Richard Wagner e o "anti-semitismo"

"Após a morte de Wagner, a direção do Festival de Bayreuthpassou para sua viúva, Cosima. Ela renunciou em 1906, e seu filho Siegfriedassumiu a direção. Cosima e Siegfried morreram ambos em 1930, e a direção do festival passou então para a viúva de Siegfried, Winifred Wagner. Winifred era nazista e muito amiga de Adolf Hitler.

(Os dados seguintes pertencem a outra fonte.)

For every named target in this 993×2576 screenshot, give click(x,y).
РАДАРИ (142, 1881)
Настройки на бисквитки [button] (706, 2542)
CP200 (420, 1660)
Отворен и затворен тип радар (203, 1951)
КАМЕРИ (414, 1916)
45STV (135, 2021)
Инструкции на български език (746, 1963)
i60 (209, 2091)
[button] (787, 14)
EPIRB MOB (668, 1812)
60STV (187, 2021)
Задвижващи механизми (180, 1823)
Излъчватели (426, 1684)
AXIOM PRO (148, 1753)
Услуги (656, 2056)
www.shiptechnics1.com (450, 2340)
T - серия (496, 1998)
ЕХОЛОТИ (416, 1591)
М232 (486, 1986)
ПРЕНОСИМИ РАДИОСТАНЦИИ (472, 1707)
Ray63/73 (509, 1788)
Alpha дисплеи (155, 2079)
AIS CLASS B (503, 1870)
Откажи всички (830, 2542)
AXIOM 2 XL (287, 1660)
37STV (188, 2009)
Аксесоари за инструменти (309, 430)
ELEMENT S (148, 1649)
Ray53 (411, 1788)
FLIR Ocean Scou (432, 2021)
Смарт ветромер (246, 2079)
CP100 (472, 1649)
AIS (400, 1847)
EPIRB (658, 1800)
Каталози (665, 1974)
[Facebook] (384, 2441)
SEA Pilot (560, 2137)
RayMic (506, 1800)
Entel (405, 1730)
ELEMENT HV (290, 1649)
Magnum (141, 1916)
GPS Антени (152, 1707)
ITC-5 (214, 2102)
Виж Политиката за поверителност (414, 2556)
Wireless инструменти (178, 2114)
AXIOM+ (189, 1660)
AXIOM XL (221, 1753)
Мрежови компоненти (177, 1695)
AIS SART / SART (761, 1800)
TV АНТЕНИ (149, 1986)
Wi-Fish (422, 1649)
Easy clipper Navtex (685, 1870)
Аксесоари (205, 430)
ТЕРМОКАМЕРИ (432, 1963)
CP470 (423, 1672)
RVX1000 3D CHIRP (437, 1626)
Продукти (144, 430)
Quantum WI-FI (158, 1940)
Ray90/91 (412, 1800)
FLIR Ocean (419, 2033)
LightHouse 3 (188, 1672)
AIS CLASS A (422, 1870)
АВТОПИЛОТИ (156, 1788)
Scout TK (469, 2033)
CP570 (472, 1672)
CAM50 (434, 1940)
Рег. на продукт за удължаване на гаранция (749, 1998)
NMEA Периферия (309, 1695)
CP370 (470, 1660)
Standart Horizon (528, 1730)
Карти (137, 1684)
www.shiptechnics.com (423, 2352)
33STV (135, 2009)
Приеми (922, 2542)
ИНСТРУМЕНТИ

Por isso ao final da guerra ela foi condenada à prisão com sursise afastada da direção do teatro; assumiram então seus dois filhos, Wieland e Wolfgang. Entretanto, Wieland morreu em 1966, e Wolfgang continuou no cargo até 2008, quando o deixou.

Controvérsias

Richard Wagner escreveu alguns ensaios antissemitas e, por essa razão, e pelo aspecto nacionalista de sua obra, sua imagem foi enternecida no século XX pelo facto do nazismo tê-lo tomado como exemplo da superioridade da música e do intelecto alemães, contrapondo-o a músicos também românticos como Mendelssohn, que era judeu. O ensaio mais polêmico de Wagner  Das Judentum in der Musik, publicado em 1850, no qual ele atacava a influência de judeus na cultura alemã em geral e na música em particular. Nesta obra descreve os judeus como: "ex-canibais, agora treinados para ser agentes de negócios da sociedade". Segundo Wagner, os judeus corromperam a língua do país onde vivem desde há gerações. A sua natureza, continua Wagner, torna-os incapazes de penetrar a essência das coisas. A crítica era dirigida particularmente aos compositores judeus Giacomo Meyerbeer e Felix Mendelssohn, que eram seus rivais. Wagner insistia em defender que os judeus que viviam na Alemanha deveriam abandonar a prática do judaísmo e se integrar totalmente à cultura alemã. Apesar de, por essas razões, ser geralmente tachado de anti-semita, Wagner sempre teve amigos e colaboradores judeus durante sua vida inteira."

Sabe-se o uso que Hitler e Goebbels fizeram da música de Wagner na formatação do espírito "ariano" das massas e da ralé alemã.

Os exemplos são mais que muitos.

Fizeram-no sem a "aprovação" do grande músico (já então falecido), mas com o alto patrocínio de muitos dos seus herdeiros e descendentes. Esta é a verdade histórica, que permitiu desenhar a "estética" nazi.

Veja-se o filme de Leni Riefenstahl, "O triunfo da vontade" e percebe-se o (ab)uso da música do grande Richard Wagner pela máquina de "propaganda" hitleriana.